● **ABOUT THIS EXERCISE**: Copy the records below character for character.

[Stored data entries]

________________________

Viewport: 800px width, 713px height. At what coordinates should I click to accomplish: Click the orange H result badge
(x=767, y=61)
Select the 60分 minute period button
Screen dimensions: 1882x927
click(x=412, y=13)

________________________

● **YOUR SOLUTION**:
Viewport: 800px width, 713px height. At what coordinates should I click to accomplish: Click the orange H result badge
(x=767, y=61)
Select the 60分 minute period button
Screen dimensions: 1882x927
click(x=412, y=13)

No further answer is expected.